_Input data_.
= Beginning of Section =

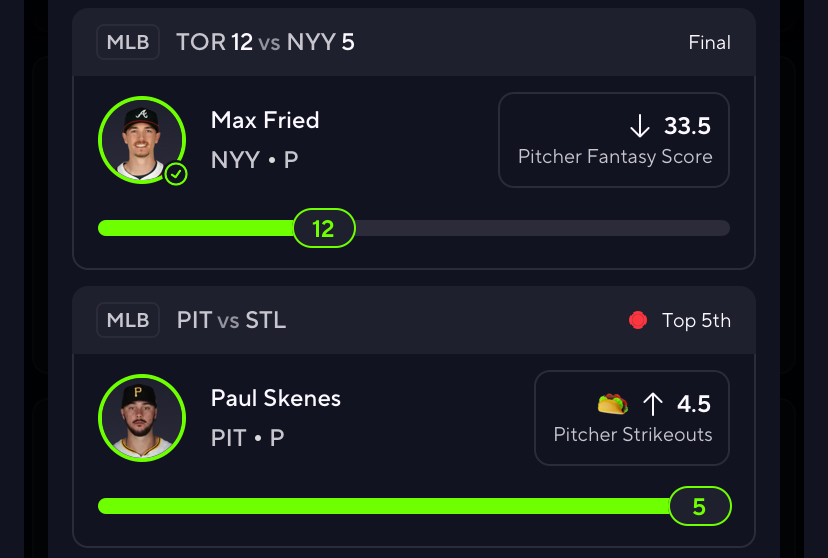
Task: Click the 12 marker on Fried's progress bar
Action: tap(324, 228)
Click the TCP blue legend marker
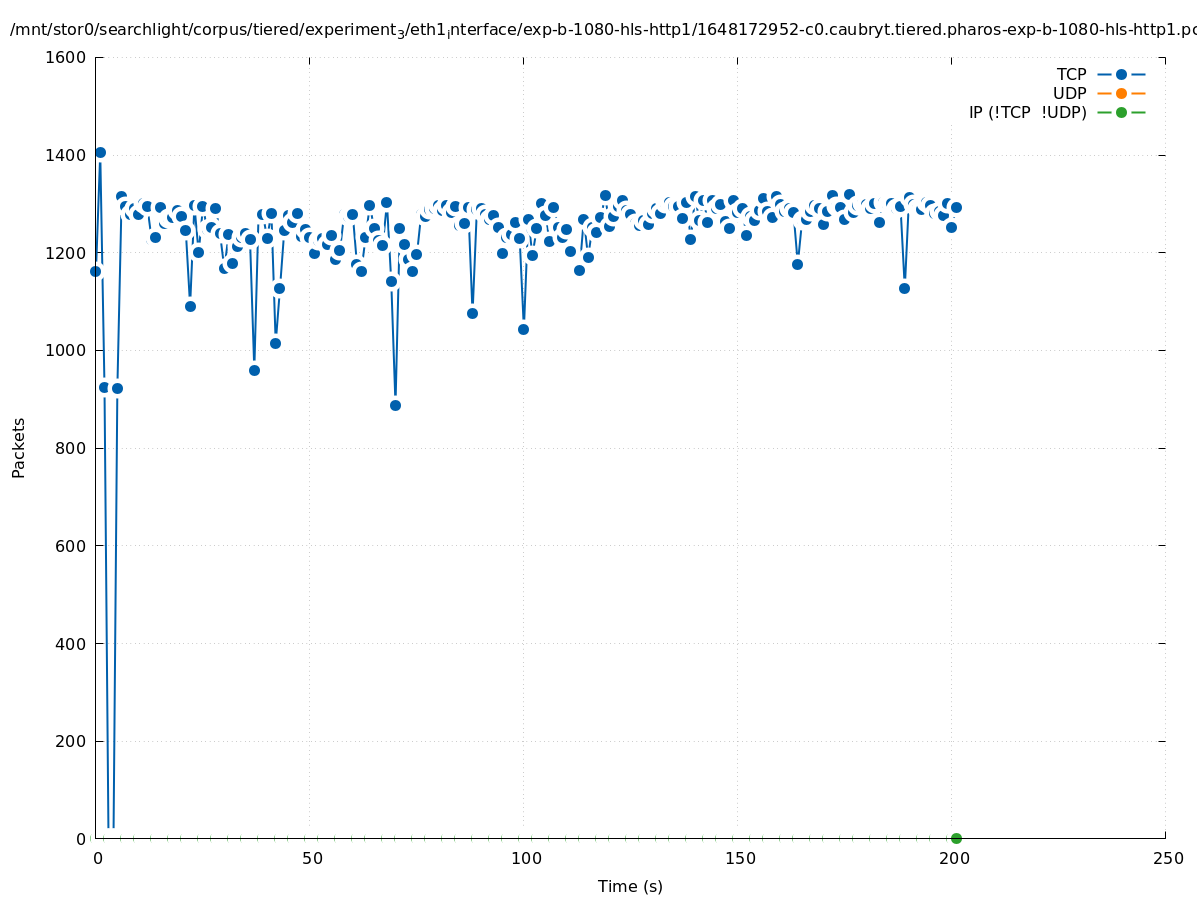 [x=1121, y=74]
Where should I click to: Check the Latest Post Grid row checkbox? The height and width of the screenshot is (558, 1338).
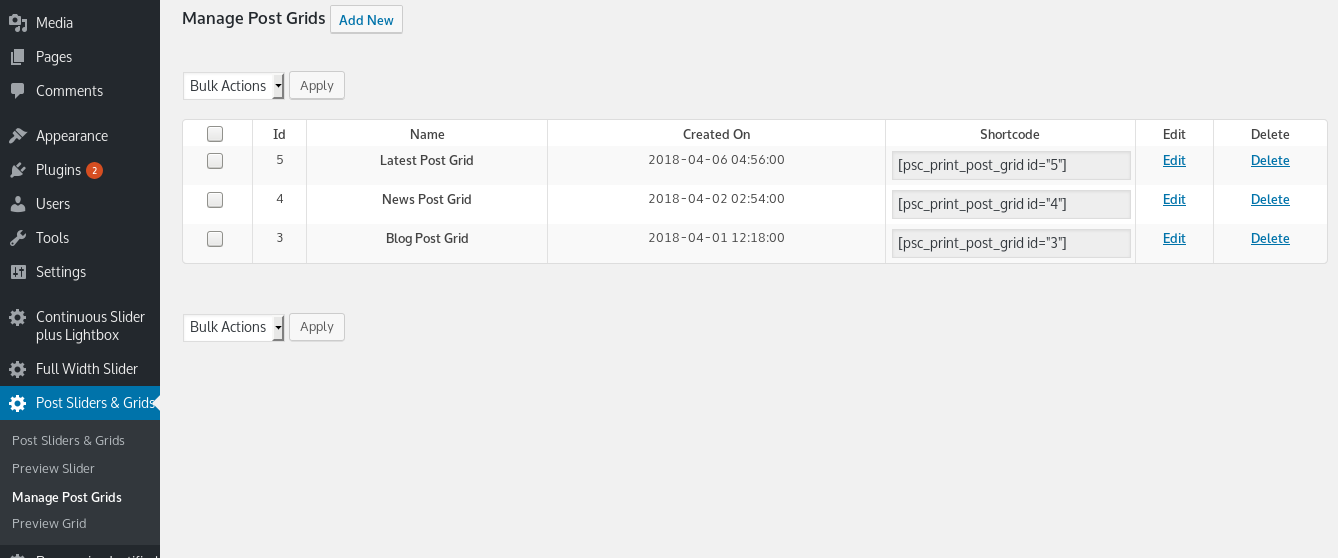215,161
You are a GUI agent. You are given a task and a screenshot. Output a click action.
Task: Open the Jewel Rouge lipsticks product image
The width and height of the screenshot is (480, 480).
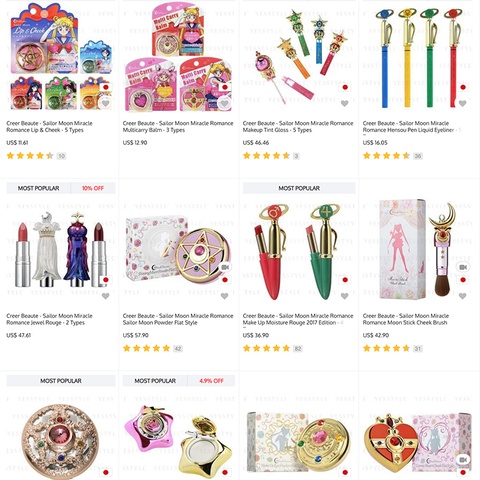click(x=59, y=250)
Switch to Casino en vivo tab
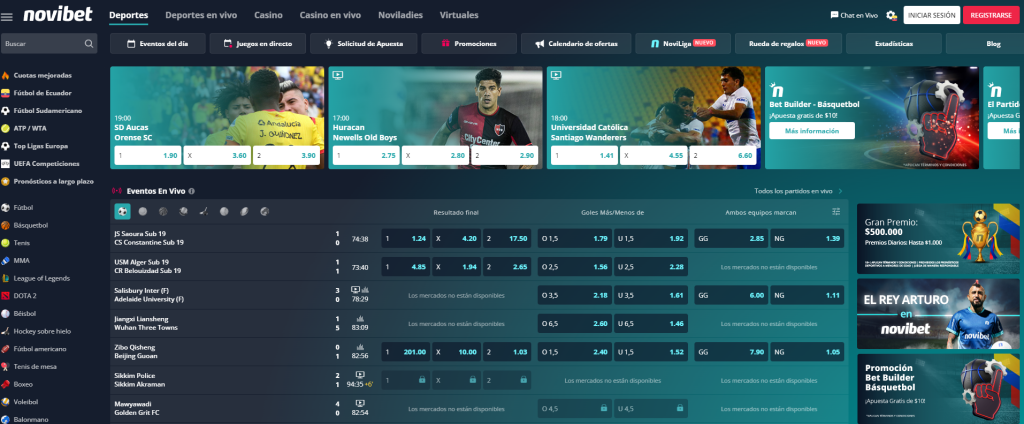This screenshot has width=1024, height=424. tap(328, 16)
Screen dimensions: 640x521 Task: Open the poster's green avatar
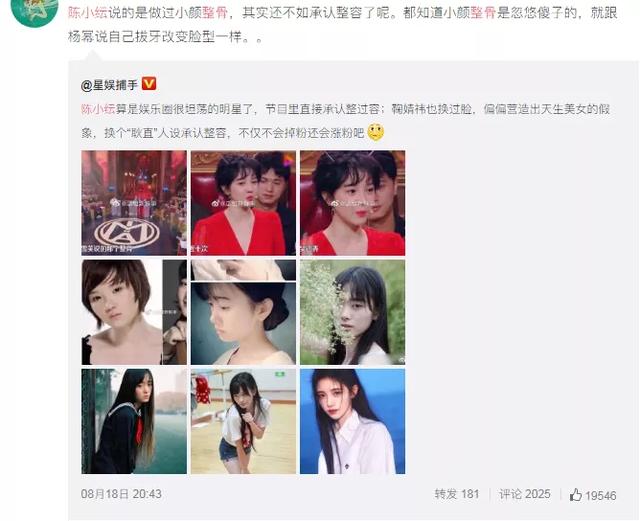pos(34,12)
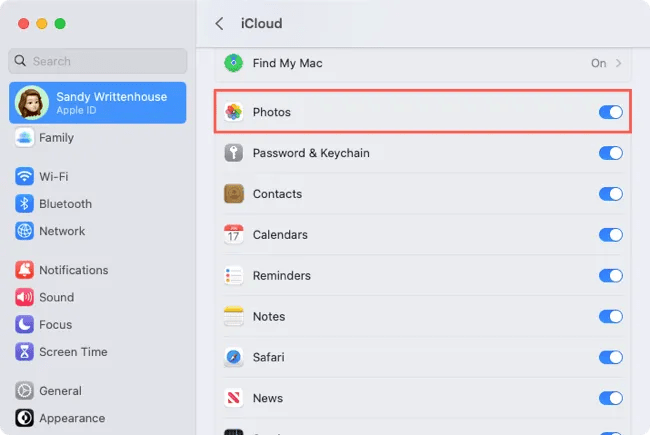
Task: Select Notifications in the sidebar
Action: click(x=73, y=270)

= End of Section =

Could you reproduce exactly the lines running from the one with "The width and" through the final line of the listing above, both included, and drop the pictures?

_Solved problem_.
The width and height of the screenshot is (480, 480).
click(x=59, y=250)
Switch to Casino en vivo tab
This screenshot has width=1024, height=424. tap(328, 16)
Screen dimensions: 640x521 Task: Open the poster's green avatar
pos(34,12)
Task: Select Notifications in the sidebar
Action: click(x=73, y=270)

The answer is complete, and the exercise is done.